Há pelo menos três clássicos do terror que representam a síntese da indústria para o gênero: O Exorcista, O Iluminado e O Bebê de Rosemary (e aqui fica uma menção honrosa para A Profecia original). Além dos valores intrínsecos a cada um, o trio tem sido referência desde o final da década de 1960, sendo inumeráveis vezes referenciado, imitado e homenageado (como depois seriam Sexta-Feira 13, Halloween e A Hora do Pesadelo, em nova fase dessa mesma indústria).
Indo além do que se viu até hoje em termos de ampliação dos universos de O Iluminado e O Exorcista, Apartamento 7A, original da Paramount Plus dirigido por Natalie Erika James, transita entre o que seria uma antecipação e quase uma refilmagem do original de Roman Polanski, com resultados, entretanto, originais.
Na trama, Terry Gionoffrio (Julia Garner) é uma aspirante a estrela de musicais que sofre um acidente e tem dificuldades para se manter na Nova York dos anos 1960 e conseguir um novo papel. Desassistida, ela acaba sendo convencida a ir morar no prédio da produção original, onde é acolhida por um casal de idosos sem filhos (Dianne Wiest e Kevin McNally). A partir daí, o desenrolar segue uma sucessão de eventos que lembra bastante o romance de Ira Levin.
O Bebê de Rosemary: um clássico cercado por controvérsias
O original de 1968 ficou tragicamente relacionado no imaginário popular ao assassinato da esposa do diretor, Sharon Tate, um episódio modificado pela ficção de Quentin Tarantino em Era uma Vez em Hollywood.
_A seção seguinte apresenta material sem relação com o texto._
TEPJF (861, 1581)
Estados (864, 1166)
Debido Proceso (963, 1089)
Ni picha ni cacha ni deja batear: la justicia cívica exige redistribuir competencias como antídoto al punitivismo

Independente da mitologia que se criou a partir disso em torno do filme, esta é ainda hoje uma verdadeira aula de direção e roteiro, um espetáculo cinematográfico onde se mostra quase nada, tudo é clima e preparação para o final cinicamente apoteótico.
Se Polanski mostra muito pouco, Erika James escolhe um caminho mais exuberante do ponto de vista visual, não se contendo em oferecer os sustos e truques que o público atual parece esperar de todo novo filme de terror. Se carece da sutileza do original, por outro lado nos brinda com cenas de impacto visual e filmagem elegante, o que nem de longe representa pouco no cinema de hoje em dia.
O maior acerto do filme está na presença de duas atrizes de gerações diferentes, porém igualmente excepcionais. Garner é uma artista completa e consegue com sua versatilidade parecer ora a “mocinha” do filme, ora a “feiosa” solitária. Wiest, por sua vez, num papel contido, mas recheado de sutilezas e reveladores tons de voz, empilha mais um desempenho digno de uma das grandes atrizes de Hollywood em todos os tempos.
Entre a originalidade e a fidelidade, o filme segue a linha do meio
A partir de determinado ponto, o enredo opta por ser rigorosamente fiel ao universo do filme original para que seu desfecho se encaixe com o início da versão de 1968. Mas a diretora deixa sua marca autoral ao introduzir, de forma altamente criativa, um elemento que no filme de Polanski permanece ocultado: a contracultura. É quando 1968 e 2024 se encontram e se espelham, e o individualismo trágico e solitário de Terry vence, a seu modo, a convenção social diabólica que até então silenciosamente a oprimia.